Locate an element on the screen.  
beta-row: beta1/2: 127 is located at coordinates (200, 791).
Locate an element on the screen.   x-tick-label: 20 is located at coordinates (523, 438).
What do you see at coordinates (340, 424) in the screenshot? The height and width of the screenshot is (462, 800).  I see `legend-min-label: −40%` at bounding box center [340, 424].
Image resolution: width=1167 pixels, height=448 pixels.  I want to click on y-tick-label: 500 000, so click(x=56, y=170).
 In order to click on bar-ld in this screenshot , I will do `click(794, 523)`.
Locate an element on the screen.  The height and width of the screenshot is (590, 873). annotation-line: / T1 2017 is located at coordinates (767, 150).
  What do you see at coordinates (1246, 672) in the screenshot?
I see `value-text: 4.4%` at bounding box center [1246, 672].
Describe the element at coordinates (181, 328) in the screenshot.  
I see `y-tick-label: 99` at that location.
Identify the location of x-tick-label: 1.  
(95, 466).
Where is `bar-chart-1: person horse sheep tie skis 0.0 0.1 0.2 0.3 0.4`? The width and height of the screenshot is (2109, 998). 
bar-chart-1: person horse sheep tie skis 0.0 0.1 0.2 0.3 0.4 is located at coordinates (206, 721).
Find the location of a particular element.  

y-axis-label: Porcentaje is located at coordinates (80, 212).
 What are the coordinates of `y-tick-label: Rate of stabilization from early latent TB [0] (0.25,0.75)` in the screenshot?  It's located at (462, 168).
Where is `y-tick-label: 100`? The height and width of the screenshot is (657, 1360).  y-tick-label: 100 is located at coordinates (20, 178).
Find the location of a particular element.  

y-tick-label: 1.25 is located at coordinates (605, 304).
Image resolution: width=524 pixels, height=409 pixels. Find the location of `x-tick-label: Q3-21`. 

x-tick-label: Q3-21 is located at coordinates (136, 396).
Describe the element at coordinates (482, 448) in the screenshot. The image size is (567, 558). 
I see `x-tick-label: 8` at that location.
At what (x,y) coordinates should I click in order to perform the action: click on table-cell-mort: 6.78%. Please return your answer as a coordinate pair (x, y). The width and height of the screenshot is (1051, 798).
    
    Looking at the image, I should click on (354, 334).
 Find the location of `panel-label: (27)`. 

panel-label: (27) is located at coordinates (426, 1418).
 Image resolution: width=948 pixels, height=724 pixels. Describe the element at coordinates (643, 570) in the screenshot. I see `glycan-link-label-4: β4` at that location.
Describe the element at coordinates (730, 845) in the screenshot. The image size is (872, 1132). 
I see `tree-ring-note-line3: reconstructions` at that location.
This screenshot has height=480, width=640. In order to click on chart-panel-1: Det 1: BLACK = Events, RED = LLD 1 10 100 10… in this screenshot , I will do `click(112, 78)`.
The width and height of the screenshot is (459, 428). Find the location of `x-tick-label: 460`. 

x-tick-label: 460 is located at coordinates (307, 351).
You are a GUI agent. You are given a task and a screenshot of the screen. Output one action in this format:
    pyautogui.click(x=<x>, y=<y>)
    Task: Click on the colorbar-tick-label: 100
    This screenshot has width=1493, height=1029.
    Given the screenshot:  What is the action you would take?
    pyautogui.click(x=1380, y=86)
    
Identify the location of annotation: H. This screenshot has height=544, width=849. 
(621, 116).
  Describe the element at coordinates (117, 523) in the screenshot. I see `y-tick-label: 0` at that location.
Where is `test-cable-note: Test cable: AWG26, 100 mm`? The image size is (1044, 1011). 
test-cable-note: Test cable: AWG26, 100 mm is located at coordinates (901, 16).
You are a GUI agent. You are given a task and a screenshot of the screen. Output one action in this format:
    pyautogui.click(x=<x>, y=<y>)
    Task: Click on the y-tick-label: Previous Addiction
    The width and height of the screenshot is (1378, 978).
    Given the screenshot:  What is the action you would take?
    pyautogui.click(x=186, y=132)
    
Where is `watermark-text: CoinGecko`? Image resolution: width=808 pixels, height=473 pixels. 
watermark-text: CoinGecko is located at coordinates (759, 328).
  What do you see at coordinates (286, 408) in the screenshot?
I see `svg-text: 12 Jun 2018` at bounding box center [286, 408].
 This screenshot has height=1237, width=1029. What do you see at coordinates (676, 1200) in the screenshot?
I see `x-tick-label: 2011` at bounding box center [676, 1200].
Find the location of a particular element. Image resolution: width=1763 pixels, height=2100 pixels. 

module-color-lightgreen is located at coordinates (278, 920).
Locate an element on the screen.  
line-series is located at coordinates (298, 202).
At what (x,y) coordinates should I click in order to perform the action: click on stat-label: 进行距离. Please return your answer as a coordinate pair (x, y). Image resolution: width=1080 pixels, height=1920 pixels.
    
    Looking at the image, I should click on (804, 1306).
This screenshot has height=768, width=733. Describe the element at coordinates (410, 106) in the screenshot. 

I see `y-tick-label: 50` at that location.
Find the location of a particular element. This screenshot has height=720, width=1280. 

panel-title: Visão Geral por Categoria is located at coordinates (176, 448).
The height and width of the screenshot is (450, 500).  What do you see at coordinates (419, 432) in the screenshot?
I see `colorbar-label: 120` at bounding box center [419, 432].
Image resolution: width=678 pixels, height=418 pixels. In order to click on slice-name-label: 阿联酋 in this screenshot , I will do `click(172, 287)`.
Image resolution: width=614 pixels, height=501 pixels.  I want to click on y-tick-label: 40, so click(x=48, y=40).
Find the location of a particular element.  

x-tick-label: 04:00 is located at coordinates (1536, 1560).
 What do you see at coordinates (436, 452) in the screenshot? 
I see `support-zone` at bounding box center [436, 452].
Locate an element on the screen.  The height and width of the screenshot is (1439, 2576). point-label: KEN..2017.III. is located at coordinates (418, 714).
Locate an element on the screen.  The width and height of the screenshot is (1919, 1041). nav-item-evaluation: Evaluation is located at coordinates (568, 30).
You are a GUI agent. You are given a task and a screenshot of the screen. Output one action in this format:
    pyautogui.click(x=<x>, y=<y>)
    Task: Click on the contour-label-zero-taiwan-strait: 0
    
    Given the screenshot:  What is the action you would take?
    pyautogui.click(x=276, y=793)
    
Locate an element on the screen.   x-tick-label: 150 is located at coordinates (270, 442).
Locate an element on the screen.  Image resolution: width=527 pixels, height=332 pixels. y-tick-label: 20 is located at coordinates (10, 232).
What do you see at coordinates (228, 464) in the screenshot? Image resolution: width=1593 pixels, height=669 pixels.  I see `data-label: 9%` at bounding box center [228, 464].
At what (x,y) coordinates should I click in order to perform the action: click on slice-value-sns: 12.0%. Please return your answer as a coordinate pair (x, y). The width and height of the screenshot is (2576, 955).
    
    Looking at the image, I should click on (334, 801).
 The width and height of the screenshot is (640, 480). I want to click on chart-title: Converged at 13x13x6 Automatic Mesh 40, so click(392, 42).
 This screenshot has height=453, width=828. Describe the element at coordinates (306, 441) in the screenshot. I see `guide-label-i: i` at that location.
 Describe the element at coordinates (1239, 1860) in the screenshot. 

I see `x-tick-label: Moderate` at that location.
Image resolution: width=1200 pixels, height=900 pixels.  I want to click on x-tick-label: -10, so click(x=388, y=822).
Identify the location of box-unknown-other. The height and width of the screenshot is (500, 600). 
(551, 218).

=======

### EXERCISE DIRECTIONS:
Copy every item above line for line, changing nothing.

### EXERCISE RESULT:
Locate an element on the screen.  
beta-row: beta1/2: 127 is located at coordinates (200, 791).
Locate an element on the screen.   x-tick-label: 20 is located at coordinates (523, 438).
What do you see at coordinates (340, 424) in the screenshot? The height and width of the screenshot is (462, 800).  I see `legend-min-label: −40%` at bounding box center [340, 424].
Image resolution: width=1167 pixels, height=448 pixels.  I want to click on y-tick-label: 500 000, so click(x=56, y=170).
 In order to click on bar-ld in this screenshot , I will do `click(794, 523)`.
Locate an element on the screen.  The height and width of the screenshot is (590, 873). annotation-line: / T1 2017 is located at coordinates (767, 150).
  What do you see at coordinates (1246, 672) in the screenshot?
I see `value-text: 4.4%` at bounding box center [1246, 672].
Describe the element at coordinates (181, 328) in the screenshot.  
I see `y-tick-label: 99` at that location.
Identify the location of x-tick-label: 1.  
(95, 466).
Where is `bar-chart-1: person horse sheep tie skis 0.0 0.1 0.2 0.3 0.4`? The width and height of the screenshot is (2109, 998). 
bar-chart-1: person horse sheep tie skis 0.0 0.1 0.2 0.3 0.4 is located at coordinates (206, 721).
Find the location of a particular element.  

y-axis-label: Porcentaje is located at coordinates (80, 212).
 What are the coordinates of `y-tick-label: Rate of stabilization from early latent TB [0] (0.25,0.75)` in the screenshot?  It's located at (462, 168).
Where is `y-tick-label: 100`? The height and width of the screenshot is (657, 1360).  y-tick-label: 100 is located at coordinates (20, 178).
Find the location of a particular element.  

y-tick-label: 1.25 is located at coordinates (605, 304).
Image resolution: width=524 pixels, height=409 pixels. Find the location of `x-tick-label: Q3-21`. 

x-tick-label: Q3-21 is located at coordinates (136, 396).
Describe the element at coordinates (482, 448) in the screenshot. The image size is (567, 558). 
I see `x-tick-label: 8` at that location.
At what (x,y) coordinates should I click in order to perform the action: click on table-cell-mort: 6.78%. Please return your answer as a coordinate pair (x, y). The width and height of the screenshot is (1051, 798).
    
    Looking at the image, I should click on (354, 334).
 Find the location of `panel-label: (27)`. 

panel-label: (27) is located at coordinates (426, 1418).
 Image resolution: width=948 pixels, height=724 pixels. Describe the element at coordinates (643, 570) in the screenshot. I see `glycan-link-label-4: β4` at that location.
Describe the element at coordinates (730, 845) in the screenshot. The image size is (872, 1132). 
I see `tree-ring-note-line3: reconstructions` at that location.
This screenshot has height=480, width=640. In order to click on chart-panel-1: Det 1: BLACK = Events, RED = LLD 1 10 100 10… in this screenshot , I will do `click(112, 78)`.
The width and height of the screenshot is (459, 428). Find the location of `x-tick-label: 460`. 

x-tick-label: 460 is located at coordinates (307, 351).
You are a GUI agent. You are given a task and a screenshot of the screen. Output one action in this format:
    pyautogui.click(x=<x>, y=<y>)
    Task: Click on the colorbar-tick-label: 100
    This screenshot has width=1493, height=1029.
    Given the screenshot:  What is the action you would take?
    pyautogui.click(x=1380, y=86)
    
Identify the location of annotation: H. This screenshot has height=544, width=849. 
(621, 116).
  Describe the element at coordinates (117, 523) in the screenshot. I see `y-tick-label: 0` at that location.
Where is `test-cable-note: Test cable: AWG26, 100 mm`? The image size is (1044, 1011). 
test-cable-note: Test cable: AWG26, 100 mm is located at coordinates (901, 16).
You are a GUI agent. You are given a task and a screenshot of the screen. Output one action in this format:
    pyautogui.click(x=<x>, y=<y>)
    Task: Click on the y-tick-label: Previous Addiction
    The width and height of the screenshot is (1378, 978).
    Given the screenshot:  What is the action you would take?
    pyautogui.click(x=186, y=132)
    
Where is `watermark-text: CoinGecko`? Image resolution: width=808 pixels, height=473 pixels. 
watermark-text: CoinGecko is located at coordinates (759, 328).
  What do you see at coordinates (286, 408) in the screenshot?
I see `svg-text: 12 Jun 2018` at bounding box center [286, 408].
 This screenshot has height=1237, width=1029. What do you see at coordinates (676, 1200) in the screenshot?
I see `x-tick-label: 2011` at bounding box center [676, 1200].
Find the location of a particular element. Image resolution: width=1763 pixels, height=2100 pixels. 

module-color-lightgreen is located at coordinates (278, 920).
Locate an element on the screen.  
line-series is located at coordinates (298, 202).
At what (x,y) coordinates should I click in order to perform the action: click on stat-label: 进行距离. Please return your answer as a coordinate pair (x, y). Image resolution: width=1080 pixels, height=1920 pixels.
    
    Looking at the image, I should click on (804, 1306).
This screenshot has height=768, width=733. Describe the element at coordinates (410, 106) in the screenshot. 

I see `y-tick-label: 50` at that location.
Find the location of a particular element. This screenshot has height=720, width=1280. 

panel-title: Visão Geral por Categoria is located at coordinates (176, 448).
The height and width of the screenshot is (450, 500).  What do you see at coordinates (419, 432) in the screenshot?
I see `colorbar-label: 120` at bounding box center [419, 432].
Image resolution: width=678 pixels, height=418 pixels. In order to click on slice-name-label: 阿联酋 in this screenshot , I will do `click(172, 287)`.
Image resolution: width=614 pixels, height=501 pixels.  I want to click on y-tick-label: 40, so click(x=48, y=40).
Find the location of a particular element.  

x-tick-label: 04:00 is located at coordinates (1536, 1560).
 What do you see at coordinates (436, 452) in the screenshot? 
I see `support-zone` at bounding box center [436, 452].
Locate an element on the screen.  The height and width of the screenshot is (1439, 2576). point-label: KEN..2017.III. is located at coordinates (418, 714).
Locate an element on the screen.  The width and height of the screenshot is (1919, 1041). nav-item-evaluation: Evaluation is located at coordinates (568, 30).
You are a GUI agent. You are given a task and a screenshot of the screen. Output one action in this format:
    pyautogui.click(x=<x>, y=<y>)
    Task: Click on the contour-label-zero-taiwan-strait: 0
    
    Given the screenshot:  What is the action you would take?
    pyautogui.click(x=276, y=793)
    
Locate an element on the screen.   x-tick-label: 150 is located at coordinates (270, 442).
Locate an element on the screen.  Image resolution: width=527 pixels, height=332 pixels. y-tick-label: 20 is located at coordinates (10, 232).
What do you see at coordinates (228, 464) in the screenshot? Image resolution: width=1593 pixels, height=669 pixels.  I see `data-label: 9%` at bounding box center [228, 464].
At what (x,y) coordinates should I click in order to perform the action: click on slice-value-sns: 12.0%. Please return your answer as a coordinate pair (x, y). The width and height of the screenshot is (2576, 955).
    
    Looking at the image, I should click on (334, 801).
 The width and height of the screenshot is (640, 480). I want to click on chart-title: Converged at 13x13x6 Automatic Mesh 40, so click(392, 42).
 This screenshot has height=453, width=828. Describe the element at coordinates (306, 441) in the screenshot. I see `guide-label-i: i` at that location.
 Describe the element at coordinates (1239, 1860) in the screenshot. 

I see `x-tick-label: Moderate` at that location.
Image resolution: width=1200 pixels, height=900 pixels.  I want to click on x-tick-label: -10, so click(x=388, y=822).
Identify the location of box-unknown-other. The height and width of the screenshot is (500, 600). 
(551, 218).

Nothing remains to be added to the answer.